__Task instructions__
Lines from the one containing "Click the About Us external link icon" through the end of the entries below: set them down exactly, both ends included, with nothing added.

__Extracted material__
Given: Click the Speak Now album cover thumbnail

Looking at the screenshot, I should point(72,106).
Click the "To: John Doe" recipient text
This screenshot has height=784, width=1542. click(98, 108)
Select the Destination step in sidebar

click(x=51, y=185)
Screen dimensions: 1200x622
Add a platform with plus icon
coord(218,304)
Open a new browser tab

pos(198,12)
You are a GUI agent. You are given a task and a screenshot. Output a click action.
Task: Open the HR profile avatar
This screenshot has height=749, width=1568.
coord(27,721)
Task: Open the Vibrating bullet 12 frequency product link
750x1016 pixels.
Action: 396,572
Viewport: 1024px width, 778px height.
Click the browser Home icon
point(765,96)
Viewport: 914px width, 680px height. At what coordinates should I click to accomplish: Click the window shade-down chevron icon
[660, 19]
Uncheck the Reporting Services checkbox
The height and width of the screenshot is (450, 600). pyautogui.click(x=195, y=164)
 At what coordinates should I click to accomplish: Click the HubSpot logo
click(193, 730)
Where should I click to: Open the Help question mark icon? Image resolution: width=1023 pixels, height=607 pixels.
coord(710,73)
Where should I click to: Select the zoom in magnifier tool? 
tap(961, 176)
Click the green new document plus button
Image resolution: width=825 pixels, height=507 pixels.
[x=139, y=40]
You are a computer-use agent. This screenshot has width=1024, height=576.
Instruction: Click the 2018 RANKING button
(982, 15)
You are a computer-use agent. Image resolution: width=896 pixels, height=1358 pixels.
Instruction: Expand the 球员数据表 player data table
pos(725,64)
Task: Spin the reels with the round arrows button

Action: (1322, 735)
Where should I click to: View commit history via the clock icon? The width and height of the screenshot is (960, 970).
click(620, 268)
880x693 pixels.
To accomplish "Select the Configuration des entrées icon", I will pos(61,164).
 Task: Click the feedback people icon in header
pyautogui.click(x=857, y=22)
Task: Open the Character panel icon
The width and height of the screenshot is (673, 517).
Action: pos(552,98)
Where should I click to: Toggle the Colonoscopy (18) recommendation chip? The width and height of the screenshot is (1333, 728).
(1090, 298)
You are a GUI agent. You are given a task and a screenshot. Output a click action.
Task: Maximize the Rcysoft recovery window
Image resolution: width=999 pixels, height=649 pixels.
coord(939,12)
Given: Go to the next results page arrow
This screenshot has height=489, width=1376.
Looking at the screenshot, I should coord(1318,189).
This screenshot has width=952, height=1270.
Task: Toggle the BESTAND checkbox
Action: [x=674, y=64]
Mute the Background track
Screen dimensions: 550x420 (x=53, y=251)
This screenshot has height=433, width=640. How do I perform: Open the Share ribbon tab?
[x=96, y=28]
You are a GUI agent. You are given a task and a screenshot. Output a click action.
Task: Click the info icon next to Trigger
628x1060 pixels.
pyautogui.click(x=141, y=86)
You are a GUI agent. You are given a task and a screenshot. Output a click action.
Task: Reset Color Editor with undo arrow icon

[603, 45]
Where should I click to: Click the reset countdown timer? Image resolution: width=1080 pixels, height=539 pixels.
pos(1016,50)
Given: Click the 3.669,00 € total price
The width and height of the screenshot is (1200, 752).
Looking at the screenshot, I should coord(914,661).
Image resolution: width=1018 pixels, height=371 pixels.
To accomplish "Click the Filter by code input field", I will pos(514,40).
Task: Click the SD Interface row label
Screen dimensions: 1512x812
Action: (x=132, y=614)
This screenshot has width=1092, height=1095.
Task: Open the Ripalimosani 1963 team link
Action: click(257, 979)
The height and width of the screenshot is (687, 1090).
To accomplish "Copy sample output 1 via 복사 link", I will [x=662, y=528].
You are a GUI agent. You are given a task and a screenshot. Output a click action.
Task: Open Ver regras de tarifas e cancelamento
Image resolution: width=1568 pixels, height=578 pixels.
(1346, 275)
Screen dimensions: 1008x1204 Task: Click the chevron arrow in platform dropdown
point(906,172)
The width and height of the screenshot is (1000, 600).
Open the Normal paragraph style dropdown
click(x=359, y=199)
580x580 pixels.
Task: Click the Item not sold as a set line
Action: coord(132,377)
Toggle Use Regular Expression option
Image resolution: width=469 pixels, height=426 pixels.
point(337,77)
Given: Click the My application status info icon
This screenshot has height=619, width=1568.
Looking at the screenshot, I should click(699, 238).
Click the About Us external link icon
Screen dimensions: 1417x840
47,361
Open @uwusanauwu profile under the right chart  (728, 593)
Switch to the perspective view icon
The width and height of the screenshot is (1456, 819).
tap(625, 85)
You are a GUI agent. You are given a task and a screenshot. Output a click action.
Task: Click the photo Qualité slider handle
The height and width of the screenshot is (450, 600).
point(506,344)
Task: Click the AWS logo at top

__Response to the task__
Click the About Us external link icon
Screen dimensions: 1417x840
47,361
Open @uwusanauwu profile under the right chart  (728, 593)
Switch to the perspective view icon
The width and height of the screenshot is (1456, 819).
tap(625, 85)
You are a GUI agent. You are given a task and a screenshot. Output a click action.
Task: Click the photo Qualité slider handle
The height and width of the screenshot is (450, 600).
point(506,344)
Task: Click the AWS logo at top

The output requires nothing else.